Je reste disons mollement persuadé, parce que je ne peux me départir des pressions de ma raison, que ce départ de feu débouchera sur un feu de paille bien plus que sur une nouvelle interprétation wagnérienne de l’incendie de Rome. Par ailleurs et au contraire, je reste d’un même jugement tout à fait conscient que ma raison-seule qui m’a si souvent conseillé et que j’ai toujours prudemment laissée à ses certitudes sans les endosser, – cette raison-seule toujours en danger catastrophique d’être raison-subvertie quand elle croit se suffire à elle-même, – s’est à peu près aussi souvent trompée du fait des contrepieds de cette “étrange époque” qu’elle a prétendu tenir le bon bout. Pour faire bref, je ne sais qu’écrire qui fasse une conclusion conforme à ma fonction de chroniqueur des temps qui vont...

Mais ils vont si vite, ces temps qui courent plutôt qu’aller !

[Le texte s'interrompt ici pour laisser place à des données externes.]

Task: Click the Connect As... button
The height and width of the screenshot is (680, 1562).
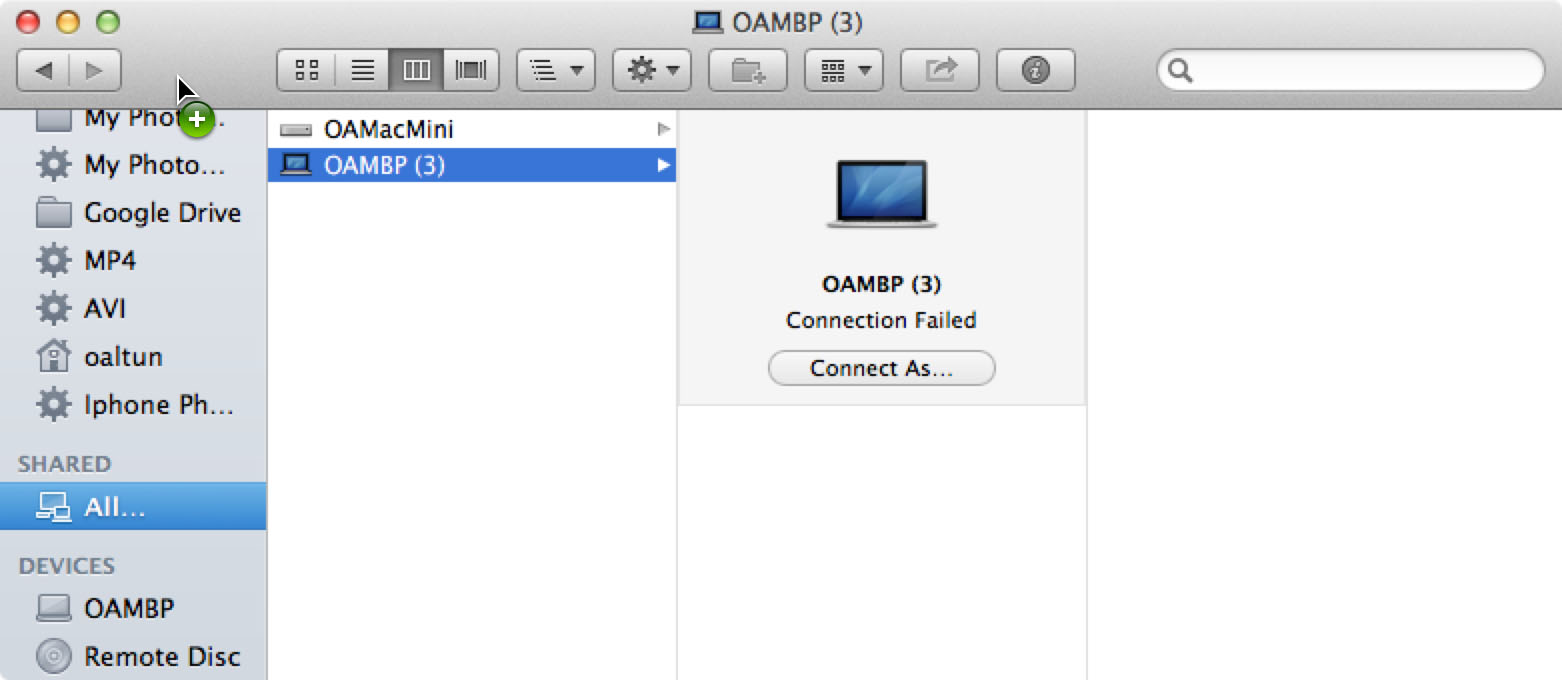Action: point(881,368)
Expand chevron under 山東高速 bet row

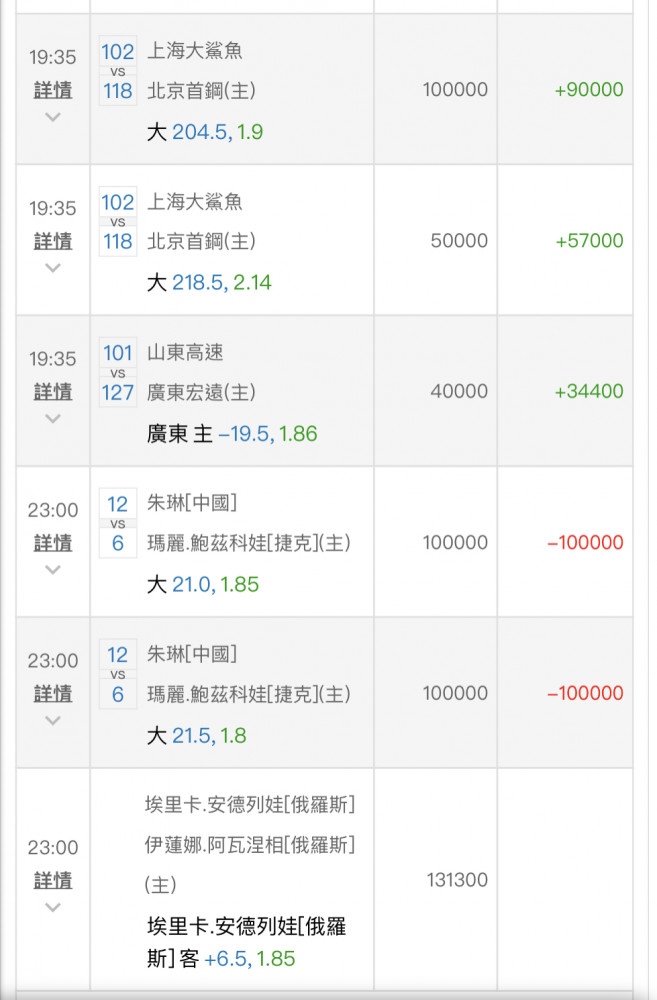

Alors, me dis-je, – “je ne sais qu’écrire”, sauf que, sauf que... La France, tombée si bas qu’on en perdait le souvenir pour la laisser “aller jouer avec cette poussière”, semble prétendre brusquement exister à nouveau, – ou tenter d’exister à nouveau comme on est tenté, souvenir retrouvé, d’à nouveau s’acoquiner avec la Grande Histoire, ce que je désigne comme la métahistoire. “Bienvenue au club” dirait, sarcastique, un esprit ironique mais néanmoins prêt à assister à une apocalypse de plus dans cette “époque étrange” qui réveillerait un Saint-Louis pour lui donner à voir ce qu’est devenu son royaume. En bon antiSystème, nous suivrons donc avec intérêt les péripéties des jours prochains. En cela je veux dire, dans l’intérêt que l’antiSystème accorde à la chose, qu’il y a du nouveau qui peut apparaître comme une conclusion sérieuse. La sentinelle doit redoubler de vigilance désormais.

Quant au jeune Macron, diantre, quelle aventure. Cela s’appelle un déniaisage, ou un dépucelage si l’on veut. Jupiter l’observe et, croyez-moi, si vous écartez sa barbe fleurie au vent divin du plus haut de l’Olympe, vous distinguez un sourire dont vous ne pouvez arriver à deviner s’il est condescendant ou simplement intéressé, pour tromper un instant d’ennui. Il va falloir que le gamin souque ferme.